Think I'll run again tonight.
After I eat more grapes.

9.02.2003

On the door of the building where we had our coffeehouse, S has posted a Charles Bukowski poem.


coffee

I was having a coffee at the
counter
when a man
3 or 4 stools down
asked me,
'listen, weren't you the
guy who was
hanging from his
heels
from that 4th floor
hotel room
the other
night?'

'yes, ' I answered, 'that
was me.'

'what made you do
that?' he asked.

'well, it's pretty
involved.'

he looked away
then.

the waitress
who had been
standing there
asked me,
'he was joking,
wasn't
he?'

'no,' I
said.

I paid, got up, walked
to the door, opened it.

I heard the man
say, 'that guy's
nuts.'

out on the street I
walked north
feeling
curiously
honored.

Got questions about love, sex, money, relationships or all of the above? Direct your requests for advice to Dr. Sexton Seamus McGinty III at sexmcginty@hotmail.com, or check out his advice column over at Pataphysical Graffitti.
He won't tell you what you want to hear in the funniest way possible.

My knees have bruises on them from semi-drunken limbo (how low can you go? about 2 and a half feet; only the nine year old could best me at it) on Friday night, our farewell party at the coffeehouse. Everything had been removed; it was big and empty and full of good friends.
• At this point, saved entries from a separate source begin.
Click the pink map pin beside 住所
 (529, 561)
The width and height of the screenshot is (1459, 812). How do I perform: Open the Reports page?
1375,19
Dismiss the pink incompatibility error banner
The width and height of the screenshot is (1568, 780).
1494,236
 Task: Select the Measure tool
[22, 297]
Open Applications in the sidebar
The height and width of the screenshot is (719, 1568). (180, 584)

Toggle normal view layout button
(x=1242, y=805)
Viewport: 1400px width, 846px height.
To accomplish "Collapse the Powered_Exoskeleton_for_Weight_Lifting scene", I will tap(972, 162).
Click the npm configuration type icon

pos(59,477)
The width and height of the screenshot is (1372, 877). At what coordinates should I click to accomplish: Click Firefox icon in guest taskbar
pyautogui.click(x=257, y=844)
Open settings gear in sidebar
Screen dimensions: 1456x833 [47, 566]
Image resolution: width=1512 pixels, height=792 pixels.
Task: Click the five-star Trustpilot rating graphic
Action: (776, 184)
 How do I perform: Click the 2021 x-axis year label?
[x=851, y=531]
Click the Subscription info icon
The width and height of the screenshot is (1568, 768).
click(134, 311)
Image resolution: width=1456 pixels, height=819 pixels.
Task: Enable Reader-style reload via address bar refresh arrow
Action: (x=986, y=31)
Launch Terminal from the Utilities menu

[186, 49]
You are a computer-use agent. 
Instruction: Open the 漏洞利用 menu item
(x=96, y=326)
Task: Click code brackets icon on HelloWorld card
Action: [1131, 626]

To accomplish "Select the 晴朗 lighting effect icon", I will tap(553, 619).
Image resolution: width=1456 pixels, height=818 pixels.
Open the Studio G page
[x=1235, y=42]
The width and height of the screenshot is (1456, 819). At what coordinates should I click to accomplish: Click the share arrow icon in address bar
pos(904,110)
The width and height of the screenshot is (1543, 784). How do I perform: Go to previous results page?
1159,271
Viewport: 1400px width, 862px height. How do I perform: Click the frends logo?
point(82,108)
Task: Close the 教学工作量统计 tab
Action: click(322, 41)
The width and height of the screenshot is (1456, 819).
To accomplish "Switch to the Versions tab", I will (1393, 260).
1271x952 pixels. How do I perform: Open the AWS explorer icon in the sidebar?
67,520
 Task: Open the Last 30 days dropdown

That was Friday night; we worked all day Saturday, then partied a lot harder than we ever did last summer at friends Tebone and JJ's big empty house; they had spent the day moving, too. It was a great time; five guitarists, four singers, a fiddle, tabla drum, and a big plastic bucket. We shook the foundation of the big old house. They requested I dance twice; it was so much fun to play with live music! Tebone sang his "Come on out and dance" song, which lends itself to two-stepping, and the lovely tall dark JJ and I swirled around in front of happy eyes and clappy hands.

S played his fiesty Buffalo Gals song and also accompanied Tebone on "Kitty cat friends" which was a request of 4-year old Yausi. We had so much fun, got home about 2 o'clock and fell into bed.

We got everything moved by 3 on Sunday afternoon. I haven't been so exhausted in years. I'm so glad Ivory soap floats.

We had so much help from friends, especially D, who lived in the basement of the coffeehouse and who says he is now happily homeless.
I'm happily businessless so I think I understand.
He's young and wild and is the epitome of cowboy gypsy bicyclist. He's hopped trains and lived in trees and says he is taking his girlfriend and her dog and three donkeys and a yurt up into the woods for the winter. He came for dinner on Sunday night, left Monday morning after breakfast. We wished him happy trails.

Today I feel happy and like I've been through the ringer; I have a coffeehouse and a bookstore crammed into my garage, and bookshelves in every corner of my house. Quite a learning experience-- a crash-course in small business management. We met some wonderful friends, and made some truly incredible memories. And we have plenty of books to read this winter.